La biografia del principe Harry, che uscirà il 10 gennaio prossimo, è stata anticipata da una scia di polemiche e anticipazioni trainate in particolare dal titolo, Spare (Il minore nell'edizione italiana edita da Mondadori), che lascia intendere, pur senza entrare nei dettagli, il contenuto controverso del libro. Secondo il The Sun, Harry non avrebbe scritto il suo memoir da solo: oltre all'aiuto del giornalista JR Moehringer che ha aiutato il duca di Sussex nella stesura del volume, pare che il principe abbia chiamato amici ed ex fidanzate storiche per richiedere loro dei contributi diretti da inserire nelle pagine, su cui al momento vige il più assoluto riserbo.

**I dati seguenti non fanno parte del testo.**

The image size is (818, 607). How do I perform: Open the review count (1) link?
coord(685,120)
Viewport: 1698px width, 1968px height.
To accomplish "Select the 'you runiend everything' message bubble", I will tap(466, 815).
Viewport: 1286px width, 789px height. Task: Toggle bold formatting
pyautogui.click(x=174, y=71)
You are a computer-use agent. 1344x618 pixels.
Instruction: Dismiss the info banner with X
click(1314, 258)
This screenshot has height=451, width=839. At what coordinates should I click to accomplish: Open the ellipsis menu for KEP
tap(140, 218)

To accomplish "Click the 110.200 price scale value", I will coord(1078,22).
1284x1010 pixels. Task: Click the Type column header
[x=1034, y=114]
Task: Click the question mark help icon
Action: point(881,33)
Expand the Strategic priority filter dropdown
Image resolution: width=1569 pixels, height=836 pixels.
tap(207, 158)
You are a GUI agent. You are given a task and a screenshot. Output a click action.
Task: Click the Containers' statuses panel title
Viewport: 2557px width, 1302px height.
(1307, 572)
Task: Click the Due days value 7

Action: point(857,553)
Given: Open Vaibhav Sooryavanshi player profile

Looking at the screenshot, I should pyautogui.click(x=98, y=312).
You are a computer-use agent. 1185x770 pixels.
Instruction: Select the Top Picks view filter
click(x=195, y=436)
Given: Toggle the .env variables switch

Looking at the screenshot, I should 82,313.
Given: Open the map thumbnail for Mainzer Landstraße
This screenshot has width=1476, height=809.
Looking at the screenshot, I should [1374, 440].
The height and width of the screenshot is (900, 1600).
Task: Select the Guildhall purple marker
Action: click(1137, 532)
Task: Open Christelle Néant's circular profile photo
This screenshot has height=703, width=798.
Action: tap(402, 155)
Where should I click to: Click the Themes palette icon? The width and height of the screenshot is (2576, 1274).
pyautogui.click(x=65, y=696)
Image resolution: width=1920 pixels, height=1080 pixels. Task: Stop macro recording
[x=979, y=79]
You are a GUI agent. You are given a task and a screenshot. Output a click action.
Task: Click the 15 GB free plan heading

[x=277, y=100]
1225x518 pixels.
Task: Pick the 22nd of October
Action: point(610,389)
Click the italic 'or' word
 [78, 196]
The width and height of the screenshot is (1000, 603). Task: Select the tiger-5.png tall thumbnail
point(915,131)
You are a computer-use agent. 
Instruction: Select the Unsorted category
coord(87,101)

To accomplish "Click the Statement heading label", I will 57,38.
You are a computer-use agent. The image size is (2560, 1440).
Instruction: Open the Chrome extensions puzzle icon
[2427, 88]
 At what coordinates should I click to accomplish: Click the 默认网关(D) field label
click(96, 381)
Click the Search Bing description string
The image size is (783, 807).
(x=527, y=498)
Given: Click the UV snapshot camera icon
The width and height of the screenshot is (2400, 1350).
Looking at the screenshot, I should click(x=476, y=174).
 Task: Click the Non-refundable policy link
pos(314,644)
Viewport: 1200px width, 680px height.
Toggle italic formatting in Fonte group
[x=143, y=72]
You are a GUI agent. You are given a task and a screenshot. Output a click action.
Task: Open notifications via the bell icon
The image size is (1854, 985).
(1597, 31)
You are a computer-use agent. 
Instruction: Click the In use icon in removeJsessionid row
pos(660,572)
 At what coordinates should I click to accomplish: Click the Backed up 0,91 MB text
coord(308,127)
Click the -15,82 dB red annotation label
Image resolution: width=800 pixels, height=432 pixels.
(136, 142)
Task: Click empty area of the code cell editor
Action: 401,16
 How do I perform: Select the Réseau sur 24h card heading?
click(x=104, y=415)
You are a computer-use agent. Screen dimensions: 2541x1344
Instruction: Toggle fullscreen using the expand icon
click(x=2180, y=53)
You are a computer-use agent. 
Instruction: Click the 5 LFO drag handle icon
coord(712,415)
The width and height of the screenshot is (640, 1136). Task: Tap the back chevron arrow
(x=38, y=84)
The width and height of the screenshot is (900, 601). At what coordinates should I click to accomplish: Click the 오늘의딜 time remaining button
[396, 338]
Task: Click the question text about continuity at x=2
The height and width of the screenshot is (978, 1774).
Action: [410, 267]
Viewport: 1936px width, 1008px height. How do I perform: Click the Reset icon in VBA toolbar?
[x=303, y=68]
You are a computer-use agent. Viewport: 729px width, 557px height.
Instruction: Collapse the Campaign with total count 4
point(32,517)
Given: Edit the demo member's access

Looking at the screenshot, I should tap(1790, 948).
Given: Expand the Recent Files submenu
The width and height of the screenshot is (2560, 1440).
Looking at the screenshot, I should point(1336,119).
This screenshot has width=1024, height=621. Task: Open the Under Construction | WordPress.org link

Non è stato confermato dalle dirette interessate, ma si pensa, in virtù dei buoni rapporti che hanno condiviso dopo la fine delle rispettive relazioni, che anche Chelsy Davy e l'attrice Cressida Bonas, due delle ex storiche di Harry, siano state contattate dal principe per partecipare a Spare. Il risultato è stato un secco no: anzi, una fonte vicina a questi ormai ex amici appartenenti alla cerchia britannica di Harry, sarebbero rimasti tutti stupefatti dalla richiesta, considerati gli appelli alla privacy che il duca di Sussex ha sempre fatto ai suoi conoscenti.

Chelsy Davy, oggi 37 anni, è stata la fidanzata del principe Harry nei primi anni Duemila e, secondo fonti molto vicine ai due, è stata per un certo periodo molto vicina al royal wedding con il rampollo Windsor. A distanza di anni dalla fine di quella relazione, Davy ha confessato di aver rotto il legame per sfuggire al peso della vita reale, che non si è mai sentita in grado di sopportare. Ad aprire gli occhi alla ragazza è stato il matrimonio del principe William e di Kate Middleton nel 2011: a quel punto Davy, figlia di un imprenditore sudafricano, si sarebbe sentita oppressa dall'idea di sposare un principe, tanto da interrompere la relazione. Anche Cressida Bonas, che ha appena avuto un figlio dal marito Henry Wentworth Stanley, ha messo fine alla relazione con il principe, allontanandosi dalla corte, per continuare la sua carriera di attrice. Entrambe però erano al royal wedding di Harry e Meghan nel 2018, segno che, almeno con queste due ex, il duca di Sussex ha mantenuto ottimi rapporti. In virtù di questo legame, il ghost writer del principe avrebbe richiesto il loro aiuto nell'estate del 2022, così da integrare anche queste voci preziose nel grande e contestatissimo affresco sulla vita di Harry, che ci restituirà, il prossimo 10 gennaio, il quadro di un esistenza infelice e complicata all'ombra della regina Elisabetta.

«La reazione però non è stata quella che Harry sperava» ha scritto il The Sun. «Ai suoi amici è sembrato ironico che Harry sia sempre stato contrario alle collaborazioni con la stampa dei suoi conoscenti e che adesso pretenda il loro aiuto per svelare al mondo i suoi segreti», ha raccontato la fonte al tabloid, che ha confermato quanto questa biografia sia al centro della polemica non solo per le indiscrezioni che rivelerà in merito ai rapporti tra Harry e il resto della famiglia reale, ma anche per l'apparente incoerenza del duca rispetto al suo desiderio di privacy. Questo libro non farà altro che accendere la stampa, cui saranno dati in pasto fatti privatissimi della vita del principe Harry. E, a quel punto, non ci sarà più nulla da fare per salvare la sfera intima del duca di Sussex.